En la estación de trenes nunca faltaba a su cita el señor Rafael. ¿A quién esperaría horas y horas mirando su enorme reloj dorado?
Los niños del barrio siempre se reían del señor Rafael: ¡era tan extraño! Iba siempre vestido de punta en blanco, como si fuera a una boda, pero a una boda que hubiera tenido lugar hace muchos muchos años. Y es que el señor Rafael siempre llevaba un elegante sombrero de copa, unos bigotes puntiagudos y unas gafas redondas que le cubrían media cara.
Un día, el señor Rafael, al ver a los niños reír, se acercó con su reloj dorado y su bastón de madera.
—Aunque no lo creáis, mi función en la estación es fundamental. Sin mí, los trenes nunca saldrían ni llegarían puntuales.
El señor Rafael les contó que durante décadas había dado cuerda a todos los relojes de la estación, y que él mismo se encargaba de controlar que los trenes salieran exactamente a su hora: ni un minuto antes, ni un minuto después.
—Y para eso, ¿necesita ir usted tan elegante?
—No, voy tan elegante porque estoy esperando a alguien, pero eso es otra historia, niños. Ya os lo contaré algún día. Lo que sí puedo deciros es que este reloj dorado es mágico. Él controla el tiempo y hace que todo funcione.
Pero los niños, por supuesto, no creyeron ni una palabra de lo que les contó. Ahora todo estaba automatizado, y los trenes, tan modernos y rápidos, no necesitaban que nadie controlara los relojes de la estación y mucho menos un viejo reloj dorado.
—Lo que le pasa al señor Rafael es que está un poco mal de la cabeza.
—Pero, ¿será verdad eso de que está esperando a alguien?
—¡Pues si es verdad llega con muchos años de retraso!
Verdad o mentira, la estación de trenes de aquel lugar presumía de ser la única en todo el país donde ningún tren había llegado jamás con retraso.

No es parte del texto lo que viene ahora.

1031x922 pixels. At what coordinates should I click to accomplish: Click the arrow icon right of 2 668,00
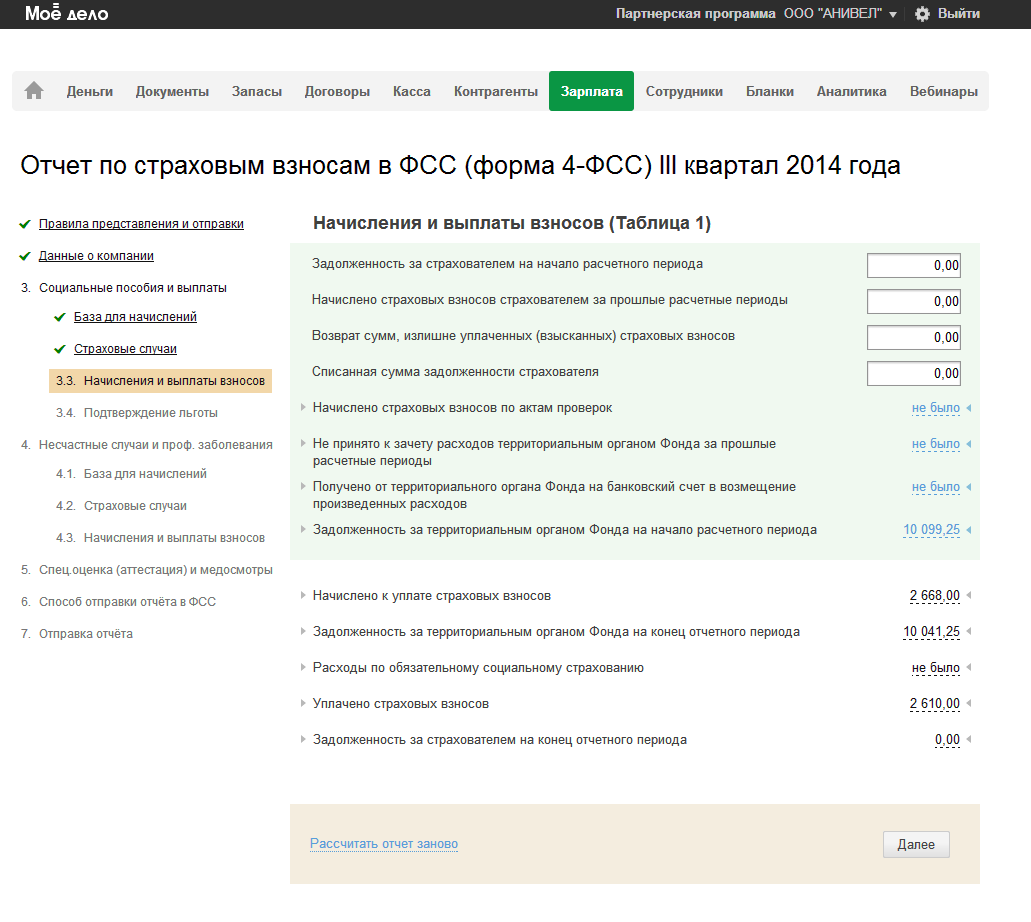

Verdad o mentira, el señor Rafael siempre acudía elegante y sonriente y siempre se marchaba con la cabeza agachada, mucho más triste que por las mañanas.
Así ocurría cada día hasta que una mañana, de uno de los trenes que llegaba de la costa, se bajó una extraña anciana. Llevaba un vestido blanco hasta los pies y una delicada sombrilla que ocultaba su cara llena de arrugas. ¿A dónde irá esta mujer tan rara? Se preguntaron asombrados los niños de la estación.
Pronto supieron la respuesta. La mujer de blanco se acercó con paso tranquilo hasta el banco de la estación en el que cada día, el señor Rafael miraba nervioso su reloj dorado.
Ninguno de los dos dijo nada, pero ambos se abrazaron con mucho cariño.
—¿Me llevas a tomar un chocolate con churros, Rafael? —preguntó con coquetería la mujer de blanco.
Y ambos se alejaron sonrientes por la estación, para asombro de los niños que siempre molestaban al señor Rafael.
Al día siguiente el señor Rafael, con su reloj dorado, no apareció por la estación.
Y a partir de entonces, los trenes nunca volvieron a llegar puntuales.